Comment analyses-tu ce paragraphe ?
Lucie : En tant que lecteur, on se met très facilement à la place de Gervaise. Ou peut-être est-ce parce qu’on est mamans aussi ? Cette honte, même si elle n’y est pour rien, est parfaitement compréhensible. C’est un peu comme si elle avait trahi sa fille en lui laissant apercevoir un avenir différent de la mine. Avenir dont elle va finalement être privée à cause de la disparition de son père. Est-ce que la situation aurait été “moins pire” si Ermine était allée à la mine dès le début ? C’est vraiment une ouverture de roman très dure et très noire, tu le disais. Et c’est d’autant plus courageux de la part d’Anne Loyer d’oser y aller franchement et de proposer un texte sans concession à ses jeunes lecteurs.
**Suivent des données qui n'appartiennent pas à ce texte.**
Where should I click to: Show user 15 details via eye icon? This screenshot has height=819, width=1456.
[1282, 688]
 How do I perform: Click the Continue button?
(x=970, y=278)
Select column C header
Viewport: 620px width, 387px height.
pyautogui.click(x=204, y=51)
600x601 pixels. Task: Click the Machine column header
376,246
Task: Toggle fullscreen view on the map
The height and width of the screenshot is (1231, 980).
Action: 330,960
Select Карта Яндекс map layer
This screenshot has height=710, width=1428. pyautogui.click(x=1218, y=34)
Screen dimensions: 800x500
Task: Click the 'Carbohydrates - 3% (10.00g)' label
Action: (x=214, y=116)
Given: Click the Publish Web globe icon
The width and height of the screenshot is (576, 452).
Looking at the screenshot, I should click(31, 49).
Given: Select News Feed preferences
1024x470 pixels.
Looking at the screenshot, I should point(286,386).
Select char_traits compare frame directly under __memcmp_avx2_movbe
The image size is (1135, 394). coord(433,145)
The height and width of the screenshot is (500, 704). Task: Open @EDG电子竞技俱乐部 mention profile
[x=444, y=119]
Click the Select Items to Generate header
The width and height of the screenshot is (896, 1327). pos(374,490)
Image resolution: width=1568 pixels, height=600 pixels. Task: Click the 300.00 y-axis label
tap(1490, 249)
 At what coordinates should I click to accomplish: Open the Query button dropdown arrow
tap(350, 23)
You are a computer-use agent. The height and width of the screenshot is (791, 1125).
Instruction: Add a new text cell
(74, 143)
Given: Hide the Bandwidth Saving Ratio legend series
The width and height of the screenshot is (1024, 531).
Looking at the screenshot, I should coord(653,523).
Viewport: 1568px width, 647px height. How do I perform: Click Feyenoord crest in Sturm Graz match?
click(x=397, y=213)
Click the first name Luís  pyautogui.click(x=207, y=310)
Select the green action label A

Liraloin : Oui et d’ailleurs ta question rejoint celle-ci. J’ai trouvé que le destin d’Ermine était fragile dès le départ, pas franchement net concernant ses projets d’études comme si l’autrice voulait nous préparer à cette chute. Ta vision est juste car nous sommes bouleversées par la honte qui saisit Gervaise, cette culpabilité envahissante. C’est d’autant plus difficile à “digérer” car pour une fois, un membre de cette famille aurait connu autre chose que la mine. Pour moi il y a cette prise de conscience de cette mère complètement atterrée par la perte de son mari et ce destin qu’elle brise malgré elle. Le champ lexical de la lumière est pourtant présent et sera le fil conducteur tout le long du récit. Pour le moment la lumière est juste atténuée et forcément pas franche (lune, miroir…).
Lucie : Je me demandais justement : trouves-tu que le supplément d’instruction qu’a reçu Ermine apporte quelque chose au roman ?
Liraloin : Oui énormément, cette instruction lui permet de supporter sa nouvelle vie à la mine en s’échappant dans ses rêveries. Elle est complètement à part et les autres lui font bien sentir sauf un personnage…
C’est justement là qu’apparaît Firmin. Est-ce que ce personnage t’as plu ?
Lucie : Je ne vois pas comment on peut ne pas aimer Firmin. Il apporte tellement de lumière (on y revient, je n’avais pas conscience du champ lexical de la lumière mais maintenant que tu le dis ça me saute aux yeux) et de douceur dans ce monde noir, étouffant, sans espoir… Un phare dans la nuit ! J’adore son surnom de Firmament d’ailleurs, quelle trouvaille ! Je suis curieuse de savoir ce que tu as ressenti lors de la première rencontre entre le jeune homme et Ermine ?
Liraloin : Il est le rayon d’une lumière qui n’existe plus, son intelligence se caractérise par sa poésie, cela touche également Ermine qui est transporté ailleurs d’où l’illustration (p.53). J’aime beaucoup ce personnage, d’une grande sensibilité. Ermine le surnomme Firmament rien que pour elle et comme toi j’ai trouvé que ce surnom était une belle trouvaille. Il y a une alchimie qui se fait très vite et naturellement.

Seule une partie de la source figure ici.